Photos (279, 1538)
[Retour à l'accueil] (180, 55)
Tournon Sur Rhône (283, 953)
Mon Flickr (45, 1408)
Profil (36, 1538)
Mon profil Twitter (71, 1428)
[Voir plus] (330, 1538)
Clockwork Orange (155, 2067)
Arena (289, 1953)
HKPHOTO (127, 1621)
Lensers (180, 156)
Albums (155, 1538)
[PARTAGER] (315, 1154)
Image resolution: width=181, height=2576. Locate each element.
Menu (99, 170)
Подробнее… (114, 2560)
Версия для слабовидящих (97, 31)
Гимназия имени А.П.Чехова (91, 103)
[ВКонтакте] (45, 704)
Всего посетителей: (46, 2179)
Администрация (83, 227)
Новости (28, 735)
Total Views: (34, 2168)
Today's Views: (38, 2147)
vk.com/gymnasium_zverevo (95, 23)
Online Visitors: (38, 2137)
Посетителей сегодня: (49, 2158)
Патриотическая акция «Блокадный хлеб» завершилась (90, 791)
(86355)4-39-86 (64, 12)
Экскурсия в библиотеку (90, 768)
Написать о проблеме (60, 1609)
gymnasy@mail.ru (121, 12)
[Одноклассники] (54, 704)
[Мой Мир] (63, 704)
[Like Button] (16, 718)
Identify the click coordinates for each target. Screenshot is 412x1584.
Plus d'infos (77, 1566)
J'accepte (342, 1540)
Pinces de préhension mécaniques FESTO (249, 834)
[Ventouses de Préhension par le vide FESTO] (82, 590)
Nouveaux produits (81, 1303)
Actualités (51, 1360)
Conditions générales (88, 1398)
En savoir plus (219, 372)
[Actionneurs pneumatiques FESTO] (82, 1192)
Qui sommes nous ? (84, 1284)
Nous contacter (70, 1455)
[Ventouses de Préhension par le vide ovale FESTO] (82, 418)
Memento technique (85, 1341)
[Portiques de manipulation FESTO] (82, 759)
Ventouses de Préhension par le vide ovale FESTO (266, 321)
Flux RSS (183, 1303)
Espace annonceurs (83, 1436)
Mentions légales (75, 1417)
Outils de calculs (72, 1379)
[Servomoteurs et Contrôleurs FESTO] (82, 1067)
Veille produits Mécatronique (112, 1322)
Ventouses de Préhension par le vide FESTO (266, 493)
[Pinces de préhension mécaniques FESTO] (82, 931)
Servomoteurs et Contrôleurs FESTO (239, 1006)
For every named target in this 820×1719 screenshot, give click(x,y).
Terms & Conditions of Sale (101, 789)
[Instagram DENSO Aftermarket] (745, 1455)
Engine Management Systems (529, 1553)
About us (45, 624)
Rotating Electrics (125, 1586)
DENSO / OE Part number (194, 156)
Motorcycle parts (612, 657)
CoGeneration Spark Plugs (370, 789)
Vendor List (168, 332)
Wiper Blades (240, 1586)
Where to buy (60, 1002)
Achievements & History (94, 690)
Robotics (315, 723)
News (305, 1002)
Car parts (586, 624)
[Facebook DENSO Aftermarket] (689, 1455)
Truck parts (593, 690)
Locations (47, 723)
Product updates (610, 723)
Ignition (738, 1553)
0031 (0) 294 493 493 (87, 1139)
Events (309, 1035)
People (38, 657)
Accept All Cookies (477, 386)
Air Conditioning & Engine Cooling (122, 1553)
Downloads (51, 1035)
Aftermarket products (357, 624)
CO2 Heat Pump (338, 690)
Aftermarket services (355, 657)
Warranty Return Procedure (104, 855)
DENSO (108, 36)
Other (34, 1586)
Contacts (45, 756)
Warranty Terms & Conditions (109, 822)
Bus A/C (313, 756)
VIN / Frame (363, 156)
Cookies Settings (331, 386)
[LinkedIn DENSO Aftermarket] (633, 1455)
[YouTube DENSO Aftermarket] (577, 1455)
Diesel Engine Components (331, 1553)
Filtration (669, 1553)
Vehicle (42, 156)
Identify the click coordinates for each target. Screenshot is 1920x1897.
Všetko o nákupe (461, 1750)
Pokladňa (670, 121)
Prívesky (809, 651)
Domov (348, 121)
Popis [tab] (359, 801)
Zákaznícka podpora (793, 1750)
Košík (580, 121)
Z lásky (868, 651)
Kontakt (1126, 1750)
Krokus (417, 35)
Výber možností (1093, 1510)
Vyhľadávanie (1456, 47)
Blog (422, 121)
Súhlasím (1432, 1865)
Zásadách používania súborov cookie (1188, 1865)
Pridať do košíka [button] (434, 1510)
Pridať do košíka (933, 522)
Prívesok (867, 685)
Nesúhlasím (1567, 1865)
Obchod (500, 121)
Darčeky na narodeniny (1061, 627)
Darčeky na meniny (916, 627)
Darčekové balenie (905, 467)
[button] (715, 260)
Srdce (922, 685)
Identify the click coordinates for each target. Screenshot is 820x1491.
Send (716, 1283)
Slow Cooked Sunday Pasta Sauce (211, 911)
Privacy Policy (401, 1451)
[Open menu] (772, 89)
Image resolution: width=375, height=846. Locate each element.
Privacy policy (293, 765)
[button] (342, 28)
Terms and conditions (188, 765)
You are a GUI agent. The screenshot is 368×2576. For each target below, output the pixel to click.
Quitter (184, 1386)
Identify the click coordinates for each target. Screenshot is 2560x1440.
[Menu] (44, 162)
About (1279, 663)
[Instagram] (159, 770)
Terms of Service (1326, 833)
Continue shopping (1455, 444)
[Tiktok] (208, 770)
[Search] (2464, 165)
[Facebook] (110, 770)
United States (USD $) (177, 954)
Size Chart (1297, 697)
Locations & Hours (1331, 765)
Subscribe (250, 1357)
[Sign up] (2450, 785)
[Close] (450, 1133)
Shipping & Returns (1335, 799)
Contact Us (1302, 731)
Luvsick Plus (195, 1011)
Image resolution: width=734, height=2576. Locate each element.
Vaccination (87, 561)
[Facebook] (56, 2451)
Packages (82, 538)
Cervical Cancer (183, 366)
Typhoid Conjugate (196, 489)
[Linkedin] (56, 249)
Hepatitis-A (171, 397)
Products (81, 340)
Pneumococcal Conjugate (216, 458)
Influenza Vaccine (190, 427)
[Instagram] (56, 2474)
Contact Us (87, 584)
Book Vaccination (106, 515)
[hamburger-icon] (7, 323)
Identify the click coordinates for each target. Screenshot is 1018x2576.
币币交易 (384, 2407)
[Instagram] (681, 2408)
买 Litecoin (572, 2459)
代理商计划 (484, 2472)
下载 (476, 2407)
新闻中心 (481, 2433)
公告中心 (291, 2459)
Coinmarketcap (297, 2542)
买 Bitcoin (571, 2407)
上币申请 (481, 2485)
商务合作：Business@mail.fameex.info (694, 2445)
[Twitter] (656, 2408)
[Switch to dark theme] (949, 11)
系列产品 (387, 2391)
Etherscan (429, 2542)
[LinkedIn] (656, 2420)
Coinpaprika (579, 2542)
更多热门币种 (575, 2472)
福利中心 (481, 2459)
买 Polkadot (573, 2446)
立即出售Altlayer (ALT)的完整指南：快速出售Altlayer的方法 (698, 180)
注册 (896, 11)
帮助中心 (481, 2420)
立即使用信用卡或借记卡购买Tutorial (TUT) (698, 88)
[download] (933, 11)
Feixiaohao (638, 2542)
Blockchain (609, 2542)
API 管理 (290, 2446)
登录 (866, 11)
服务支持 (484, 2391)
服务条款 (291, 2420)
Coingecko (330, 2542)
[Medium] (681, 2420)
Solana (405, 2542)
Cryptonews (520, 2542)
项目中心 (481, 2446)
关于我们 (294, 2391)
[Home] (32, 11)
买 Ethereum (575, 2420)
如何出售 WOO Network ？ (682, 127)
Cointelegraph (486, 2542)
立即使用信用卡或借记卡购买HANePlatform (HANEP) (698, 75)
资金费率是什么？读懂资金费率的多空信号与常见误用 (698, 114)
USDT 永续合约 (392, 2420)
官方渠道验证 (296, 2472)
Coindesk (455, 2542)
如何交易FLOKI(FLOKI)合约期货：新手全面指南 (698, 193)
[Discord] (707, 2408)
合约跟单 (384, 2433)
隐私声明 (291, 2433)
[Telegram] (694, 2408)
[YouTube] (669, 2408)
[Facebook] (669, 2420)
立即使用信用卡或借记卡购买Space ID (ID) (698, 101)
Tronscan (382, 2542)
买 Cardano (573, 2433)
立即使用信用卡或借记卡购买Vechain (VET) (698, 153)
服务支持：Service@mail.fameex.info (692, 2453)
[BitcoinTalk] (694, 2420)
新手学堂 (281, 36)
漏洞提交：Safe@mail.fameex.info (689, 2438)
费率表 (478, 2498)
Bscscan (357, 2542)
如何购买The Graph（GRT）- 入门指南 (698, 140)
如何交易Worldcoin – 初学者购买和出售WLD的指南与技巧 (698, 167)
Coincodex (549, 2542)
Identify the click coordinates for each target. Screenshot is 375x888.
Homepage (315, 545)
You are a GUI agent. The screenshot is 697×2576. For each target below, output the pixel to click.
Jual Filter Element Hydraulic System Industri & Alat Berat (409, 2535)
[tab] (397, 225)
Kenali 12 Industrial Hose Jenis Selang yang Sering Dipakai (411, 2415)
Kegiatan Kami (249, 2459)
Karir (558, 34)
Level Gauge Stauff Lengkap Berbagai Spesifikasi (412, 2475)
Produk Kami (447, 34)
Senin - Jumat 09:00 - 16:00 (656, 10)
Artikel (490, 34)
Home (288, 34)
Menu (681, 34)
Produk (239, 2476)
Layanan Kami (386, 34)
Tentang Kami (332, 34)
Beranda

**ABOUT THIS TASK**
Copy every line of the listing where the word "width" appears.

**PROBLEM SOLUTION**
Image resolution: width=181, height=2576. Locate each element.
Image resolution: width=375, height=846. Locate each element.
Image resolution: width=734, height=2576. Locate each element.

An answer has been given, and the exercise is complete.